For all samples, an unsaturation index (UI) as well as a peroxidisability index (PI) was computed. The UI represents the number of double bonds per 100 fatty acids (Couture and Hulbert 1995) whereas the PI indicates the risk of peroxidisability (Pamplona et al. 1998). These were calculated using the following two relations: UI = [(%Monoenoic × 1) + (%Dienoic × 2) + (%Trienoic × 3) + (%Tetraenoic × 4) + (%Pentaenoic × 5) + (%Hexaenoic × 6)]; PI = (%Monoenoic × 0.025) + (%Dienoic × 1) + (%Trienoic × 2) + (%Tetraenoic × 4) + (%Pentaenoic × 6) + (%Hexaenoic × 8)].


Results
Body weight

Body weights were analysed with repeated measurements ANOVA and were significantly lower in the control group than in the n-3 and n-6 enriched groups (F2,37 = 3.3, P = 0.047, Fig. 1).
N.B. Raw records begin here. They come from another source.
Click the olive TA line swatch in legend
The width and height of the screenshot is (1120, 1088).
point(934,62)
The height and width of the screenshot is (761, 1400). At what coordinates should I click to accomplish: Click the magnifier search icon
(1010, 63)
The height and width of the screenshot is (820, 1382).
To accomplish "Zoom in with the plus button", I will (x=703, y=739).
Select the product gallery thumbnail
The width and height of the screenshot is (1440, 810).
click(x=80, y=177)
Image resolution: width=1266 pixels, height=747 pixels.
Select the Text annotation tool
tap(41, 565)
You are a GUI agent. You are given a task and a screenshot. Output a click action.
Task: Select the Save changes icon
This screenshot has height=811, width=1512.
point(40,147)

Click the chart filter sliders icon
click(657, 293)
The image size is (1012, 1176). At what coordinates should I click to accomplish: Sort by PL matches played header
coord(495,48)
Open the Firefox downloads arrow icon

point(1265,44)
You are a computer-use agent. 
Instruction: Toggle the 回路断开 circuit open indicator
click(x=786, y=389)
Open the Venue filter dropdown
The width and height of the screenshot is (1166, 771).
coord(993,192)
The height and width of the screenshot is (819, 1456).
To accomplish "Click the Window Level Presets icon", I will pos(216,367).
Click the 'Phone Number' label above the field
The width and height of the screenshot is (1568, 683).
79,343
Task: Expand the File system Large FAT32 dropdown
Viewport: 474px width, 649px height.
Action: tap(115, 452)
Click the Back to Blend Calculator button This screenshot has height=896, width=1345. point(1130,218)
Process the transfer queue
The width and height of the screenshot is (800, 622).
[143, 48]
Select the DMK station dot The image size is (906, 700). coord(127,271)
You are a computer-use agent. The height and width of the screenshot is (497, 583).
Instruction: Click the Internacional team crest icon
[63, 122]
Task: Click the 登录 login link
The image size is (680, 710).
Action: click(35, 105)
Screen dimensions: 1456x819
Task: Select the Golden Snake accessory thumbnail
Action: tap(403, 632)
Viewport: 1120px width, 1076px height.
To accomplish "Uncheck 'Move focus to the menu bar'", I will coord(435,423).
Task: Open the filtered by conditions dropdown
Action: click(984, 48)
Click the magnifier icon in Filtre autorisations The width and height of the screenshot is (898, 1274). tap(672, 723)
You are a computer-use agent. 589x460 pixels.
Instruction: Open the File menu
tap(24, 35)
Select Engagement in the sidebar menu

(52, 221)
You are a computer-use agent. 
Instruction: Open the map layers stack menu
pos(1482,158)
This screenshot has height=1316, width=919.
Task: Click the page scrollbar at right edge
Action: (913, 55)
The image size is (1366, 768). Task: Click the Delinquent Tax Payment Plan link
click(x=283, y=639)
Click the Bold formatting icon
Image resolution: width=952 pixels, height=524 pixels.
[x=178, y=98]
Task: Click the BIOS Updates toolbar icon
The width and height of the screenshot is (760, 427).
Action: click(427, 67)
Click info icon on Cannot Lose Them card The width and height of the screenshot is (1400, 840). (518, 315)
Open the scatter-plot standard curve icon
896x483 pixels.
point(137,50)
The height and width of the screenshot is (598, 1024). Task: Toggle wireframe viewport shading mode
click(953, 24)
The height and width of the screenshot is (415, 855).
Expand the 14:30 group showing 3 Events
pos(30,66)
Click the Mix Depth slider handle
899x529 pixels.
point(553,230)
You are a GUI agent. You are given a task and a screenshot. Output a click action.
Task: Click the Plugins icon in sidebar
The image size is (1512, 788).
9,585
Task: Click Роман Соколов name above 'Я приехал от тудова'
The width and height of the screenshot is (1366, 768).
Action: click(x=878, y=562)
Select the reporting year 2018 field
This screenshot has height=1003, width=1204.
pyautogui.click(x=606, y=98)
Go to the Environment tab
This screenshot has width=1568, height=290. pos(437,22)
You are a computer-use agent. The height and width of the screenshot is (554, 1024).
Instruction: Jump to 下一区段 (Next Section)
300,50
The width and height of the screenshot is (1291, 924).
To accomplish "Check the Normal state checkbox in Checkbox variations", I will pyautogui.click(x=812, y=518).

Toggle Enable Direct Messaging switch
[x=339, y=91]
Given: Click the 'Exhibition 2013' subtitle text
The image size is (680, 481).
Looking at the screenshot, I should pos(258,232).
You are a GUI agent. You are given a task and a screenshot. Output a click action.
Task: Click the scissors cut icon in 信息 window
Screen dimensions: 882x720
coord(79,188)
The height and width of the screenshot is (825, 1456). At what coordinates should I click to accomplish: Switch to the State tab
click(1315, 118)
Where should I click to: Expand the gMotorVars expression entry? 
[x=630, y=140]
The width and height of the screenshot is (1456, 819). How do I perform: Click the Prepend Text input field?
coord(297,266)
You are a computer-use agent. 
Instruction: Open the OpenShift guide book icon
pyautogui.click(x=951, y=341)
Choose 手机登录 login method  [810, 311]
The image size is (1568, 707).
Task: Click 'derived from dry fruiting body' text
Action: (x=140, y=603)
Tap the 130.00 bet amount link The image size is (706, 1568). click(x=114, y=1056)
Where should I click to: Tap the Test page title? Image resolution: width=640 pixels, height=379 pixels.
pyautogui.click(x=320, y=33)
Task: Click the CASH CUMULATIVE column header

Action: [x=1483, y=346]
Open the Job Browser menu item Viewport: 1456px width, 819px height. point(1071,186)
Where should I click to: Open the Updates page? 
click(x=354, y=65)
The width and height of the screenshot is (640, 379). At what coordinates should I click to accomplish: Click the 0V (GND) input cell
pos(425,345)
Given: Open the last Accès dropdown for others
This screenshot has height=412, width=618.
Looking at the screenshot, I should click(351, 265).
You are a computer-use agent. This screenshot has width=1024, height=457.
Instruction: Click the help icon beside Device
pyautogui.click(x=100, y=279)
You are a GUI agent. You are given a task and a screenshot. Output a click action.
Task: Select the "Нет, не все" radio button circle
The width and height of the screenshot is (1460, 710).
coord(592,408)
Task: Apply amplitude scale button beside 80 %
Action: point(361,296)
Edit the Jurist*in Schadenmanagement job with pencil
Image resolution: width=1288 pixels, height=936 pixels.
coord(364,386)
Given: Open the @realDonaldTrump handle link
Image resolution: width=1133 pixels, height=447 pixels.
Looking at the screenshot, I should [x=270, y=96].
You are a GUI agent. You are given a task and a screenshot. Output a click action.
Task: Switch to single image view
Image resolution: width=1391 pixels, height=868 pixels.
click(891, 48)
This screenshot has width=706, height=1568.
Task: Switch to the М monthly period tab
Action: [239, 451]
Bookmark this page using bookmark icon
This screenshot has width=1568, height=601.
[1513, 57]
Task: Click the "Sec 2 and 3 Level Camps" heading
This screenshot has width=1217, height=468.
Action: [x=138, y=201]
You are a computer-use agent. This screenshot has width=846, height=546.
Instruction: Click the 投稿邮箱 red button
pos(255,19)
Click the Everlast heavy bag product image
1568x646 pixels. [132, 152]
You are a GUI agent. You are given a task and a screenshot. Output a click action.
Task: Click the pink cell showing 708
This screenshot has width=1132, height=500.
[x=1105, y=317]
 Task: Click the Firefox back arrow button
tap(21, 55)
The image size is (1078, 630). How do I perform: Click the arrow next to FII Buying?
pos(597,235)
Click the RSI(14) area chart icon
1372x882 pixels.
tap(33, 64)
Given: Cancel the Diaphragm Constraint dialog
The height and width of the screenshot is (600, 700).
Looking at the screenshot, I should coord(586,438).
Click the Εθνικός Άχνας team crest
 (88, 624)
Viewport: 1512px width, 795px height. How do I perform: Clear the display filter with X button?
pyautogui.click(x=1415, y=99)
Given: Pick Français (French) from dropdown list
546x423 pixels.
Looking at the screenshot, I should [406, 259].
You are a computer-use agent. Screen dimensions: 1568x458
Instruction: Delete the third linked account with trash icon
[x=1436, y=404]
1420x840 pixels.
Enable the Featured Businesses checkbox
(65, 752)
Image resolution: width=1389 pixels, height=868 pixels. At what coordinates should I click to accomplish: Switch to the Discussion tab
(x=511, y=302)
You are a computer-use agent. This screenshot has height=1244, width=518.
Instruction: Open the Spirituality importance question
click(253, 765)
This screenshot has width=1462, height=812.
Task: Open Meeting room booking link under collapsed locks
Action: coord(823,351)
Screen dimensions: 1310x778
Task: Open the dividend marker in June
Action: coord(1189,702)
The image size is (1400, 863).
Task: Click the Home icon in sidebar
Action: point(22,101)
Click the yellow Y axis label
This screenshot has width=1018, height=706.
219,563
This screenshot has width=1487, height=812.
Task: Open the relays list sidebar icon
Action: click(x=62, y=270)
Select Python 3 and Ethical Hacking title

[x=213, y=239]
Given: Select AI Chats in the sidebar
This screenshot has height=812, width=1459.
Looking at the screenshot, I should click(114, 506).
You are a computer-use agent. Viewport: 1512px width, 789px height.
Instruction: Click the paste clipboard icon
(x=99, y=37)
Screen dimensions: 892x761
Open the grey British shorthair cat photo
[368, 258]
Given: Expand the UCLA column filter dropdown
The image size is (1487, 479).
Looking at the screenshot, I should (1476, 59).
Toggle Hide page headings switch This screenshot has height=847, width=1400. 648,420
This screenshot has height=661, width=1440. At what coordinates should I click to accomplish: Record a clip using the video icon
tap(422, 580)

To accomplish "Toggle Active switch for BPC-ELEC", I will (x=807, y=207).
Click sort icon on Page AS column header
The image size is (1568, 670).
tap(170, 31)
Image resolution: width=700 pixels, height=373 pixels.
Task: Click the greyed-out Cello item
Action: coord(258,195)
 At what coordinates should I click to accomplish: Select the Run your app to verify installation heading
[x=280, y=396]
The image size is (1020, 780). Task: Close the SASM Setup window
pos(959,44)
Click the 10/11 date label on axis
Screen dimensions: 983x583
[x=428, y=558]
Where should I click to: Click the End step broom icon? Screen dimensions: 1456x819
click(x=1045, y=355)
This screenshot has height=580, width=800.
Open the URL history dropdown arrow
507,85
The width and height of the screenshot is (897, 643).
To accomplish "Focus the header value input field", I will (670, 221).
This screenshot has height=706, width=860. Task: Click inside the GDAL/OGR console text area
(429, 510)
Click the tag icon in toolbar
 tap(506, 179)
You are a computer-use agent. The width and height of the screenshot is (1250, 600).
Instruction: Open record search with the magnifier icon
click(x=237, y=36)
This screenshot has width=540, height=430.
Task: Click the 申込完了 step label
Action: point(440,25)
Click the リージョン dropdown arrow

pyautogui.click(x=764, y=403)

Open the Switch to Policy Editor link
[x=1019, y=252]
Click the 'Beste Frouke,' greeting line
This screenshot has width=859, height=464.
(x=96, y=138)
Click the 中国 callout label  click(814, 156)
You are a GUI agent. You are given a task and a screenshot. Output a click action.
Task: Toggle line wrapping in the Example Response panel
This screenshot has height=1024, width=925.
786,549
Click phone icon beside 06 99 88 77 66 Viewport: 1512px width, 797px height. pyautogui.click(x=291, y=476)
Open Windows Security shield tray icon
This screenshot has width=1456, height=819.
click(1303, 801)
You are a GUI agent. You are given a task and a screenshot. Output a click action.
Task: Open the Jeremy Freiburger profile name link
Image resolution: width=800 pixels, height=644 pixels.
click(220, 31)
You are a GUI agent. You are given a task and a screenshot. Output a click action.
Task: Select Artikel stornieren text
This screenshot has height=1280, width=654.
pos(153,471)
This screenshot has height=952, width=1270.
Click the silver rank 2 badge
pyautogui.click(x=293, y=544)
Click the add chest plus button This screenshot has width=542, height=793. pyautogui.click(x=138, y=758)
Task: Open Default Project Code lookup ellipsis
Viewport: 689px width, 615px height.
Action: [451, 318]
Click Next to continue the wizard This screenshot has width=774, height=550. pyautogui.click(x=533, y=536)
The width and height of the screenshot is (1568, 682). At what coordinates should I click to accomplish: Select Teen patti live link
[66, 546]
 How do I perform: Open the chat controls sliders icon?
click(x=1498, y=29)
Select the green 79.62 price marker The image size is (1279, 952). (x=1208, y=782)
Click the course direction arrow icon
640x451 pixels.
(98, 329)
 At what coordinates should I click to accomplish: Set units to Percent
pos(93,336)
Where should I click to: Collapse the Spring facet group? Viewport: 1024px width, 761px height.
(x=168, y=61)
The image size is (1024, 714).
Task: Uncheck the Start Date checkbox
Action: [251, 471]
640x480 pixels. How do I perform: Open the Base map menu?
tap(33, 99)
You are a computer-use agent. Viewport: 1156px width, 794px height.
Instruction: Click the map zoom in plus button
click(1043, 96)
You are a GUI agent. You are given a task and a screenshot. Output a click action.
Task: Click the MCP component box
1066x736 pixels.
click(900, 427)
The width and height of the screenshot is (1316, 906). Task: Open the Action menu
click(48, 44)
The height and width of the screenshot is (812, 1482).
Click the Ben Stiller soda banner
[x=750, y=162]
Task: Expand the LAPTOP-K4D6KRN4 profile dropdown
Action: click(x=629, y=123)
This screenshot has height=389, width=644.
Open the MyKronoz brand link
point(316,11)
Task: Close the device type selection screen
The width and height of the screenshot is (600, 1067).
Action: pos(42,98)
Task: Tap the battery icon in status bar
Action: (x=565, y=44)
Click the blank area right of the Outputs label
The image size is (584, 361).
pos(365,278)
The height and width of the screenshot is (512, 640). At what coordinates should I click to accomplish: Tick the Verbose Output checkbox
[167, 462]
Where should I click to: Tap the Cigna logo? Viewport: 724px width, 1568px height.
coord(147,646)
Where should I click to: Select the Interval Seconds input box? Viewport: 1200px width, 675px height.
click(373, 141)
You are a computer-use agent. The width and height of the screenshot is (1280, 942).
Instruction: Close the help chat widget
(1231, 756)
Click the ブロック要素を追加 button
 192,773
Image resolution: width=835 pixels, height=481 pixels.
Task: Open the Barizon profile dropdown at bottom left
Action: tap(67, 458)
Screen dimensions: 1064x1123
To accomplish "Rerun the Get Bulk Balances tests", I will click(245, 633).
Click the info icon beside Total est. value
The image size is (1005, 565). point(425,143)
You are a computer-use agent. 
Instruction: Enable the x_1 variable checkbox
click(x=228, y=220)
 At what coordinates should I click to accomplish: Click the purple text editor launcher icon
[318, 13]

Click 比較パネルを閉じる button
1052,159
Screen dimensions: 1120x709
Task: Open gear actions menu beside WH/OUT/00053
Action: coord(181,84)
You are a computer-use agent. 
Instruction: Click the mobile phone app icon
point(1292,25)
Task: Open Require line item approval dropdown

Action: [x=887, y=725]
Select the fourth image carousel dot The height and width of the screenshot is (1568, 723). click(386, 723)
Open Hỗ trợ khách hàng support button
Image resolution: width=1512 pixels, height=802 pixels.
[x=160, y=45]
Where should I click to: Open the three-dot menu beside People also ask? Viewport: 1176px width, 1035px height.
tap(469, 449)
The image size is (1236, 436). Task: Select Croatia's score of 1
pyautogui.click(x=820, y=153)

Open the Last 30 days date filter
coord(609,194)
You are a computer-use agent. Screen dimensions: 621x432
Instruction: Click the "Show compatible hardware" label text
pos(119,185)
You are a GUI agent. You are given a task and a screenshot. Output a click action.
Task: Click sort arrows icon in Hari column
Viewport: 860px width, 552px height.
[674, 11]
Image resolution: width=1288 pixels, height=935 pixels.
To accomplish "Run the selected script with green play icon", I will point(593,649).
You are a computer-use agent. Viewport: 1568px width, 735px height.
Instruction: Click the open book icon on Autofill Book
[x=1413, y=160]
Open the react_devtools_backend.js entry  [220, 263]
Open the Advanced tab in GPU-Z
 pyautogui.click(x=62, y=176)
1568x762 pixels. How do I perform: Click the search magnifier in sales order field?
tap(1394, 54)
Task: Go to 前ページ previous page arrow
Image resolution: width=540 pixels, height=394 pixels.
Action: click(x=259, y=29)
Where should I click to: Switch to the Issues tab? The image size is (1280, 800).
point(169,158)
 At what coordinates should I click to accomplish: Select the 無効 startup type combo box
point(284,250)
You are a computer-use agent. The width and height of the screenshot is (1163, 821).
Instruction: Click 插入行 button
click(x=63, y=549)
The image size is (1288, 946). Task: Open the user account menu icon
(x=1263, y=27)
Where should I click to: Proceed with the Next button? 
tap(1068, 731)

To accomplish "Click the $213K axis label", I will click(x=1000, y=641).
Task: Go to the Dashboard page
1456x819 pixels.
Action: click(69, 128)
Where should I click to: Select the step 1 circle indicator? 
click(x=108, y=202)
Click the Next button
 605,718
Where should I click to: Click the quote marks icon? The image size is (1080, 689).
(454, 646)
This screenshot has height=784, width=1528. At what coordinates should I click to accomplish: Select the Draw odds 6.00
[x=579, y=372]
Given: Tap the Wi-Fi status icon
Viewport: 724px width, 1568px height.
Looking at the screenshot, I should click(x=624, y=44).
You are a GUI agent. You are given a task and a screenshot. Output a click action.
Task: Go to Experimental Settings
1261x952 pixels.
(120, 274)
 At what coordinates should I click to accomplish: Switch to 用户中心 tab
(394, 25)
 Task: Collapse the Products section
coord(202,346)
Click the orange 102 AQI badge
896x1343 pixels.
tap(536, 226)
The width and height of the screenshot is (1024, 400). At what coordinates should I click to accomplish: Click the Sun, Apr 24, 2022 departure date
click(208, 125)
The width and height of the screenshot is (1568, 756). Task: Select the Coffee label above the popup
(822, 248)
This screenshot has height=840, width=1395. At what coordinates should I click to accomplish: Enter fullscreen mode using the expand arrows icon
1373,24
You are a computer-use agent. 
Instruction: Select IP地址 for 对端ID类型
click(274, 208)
Body weights of individuals decreased over the last half of their life span (F1,2385 = 49.75, P < 0.0001, Fig. 1). However, this effect was not equal across groups, but rather, was more pronounced in the n-3 and n-6 rich groups (interaction: age × group, F2,2385 = 9.15; P < 0.0001). Mean body weights in all three groups (over the entire experiment) and SEMs were 30.9 ± 0.1, 29.9 ± 0.1 and 28.7 ± 0.09 for n-3 rich, n-6 rich and controls, respectively. No relationship was found between life span and body weight of individuals across groups (F1,34 = 2.06; P = 0.16).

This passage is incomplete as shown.